◆ Activity
In the response, the entries must appear exactly as supplied.

◆ Exercise inputs
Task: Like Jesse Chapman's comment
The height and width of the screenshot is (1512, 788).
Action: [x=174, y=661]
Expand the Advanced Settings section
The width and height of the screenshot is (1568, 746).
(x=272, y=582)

◆ Reply to the exercise
Task: Like Jesse Chapman's comment
The height and width of the screenshot is (1512, 788).
Action: [x=174, y=661]
Expand the Advanced Settings section
The width and height of the screenshot is (1568, 746).
(x=272, y=582)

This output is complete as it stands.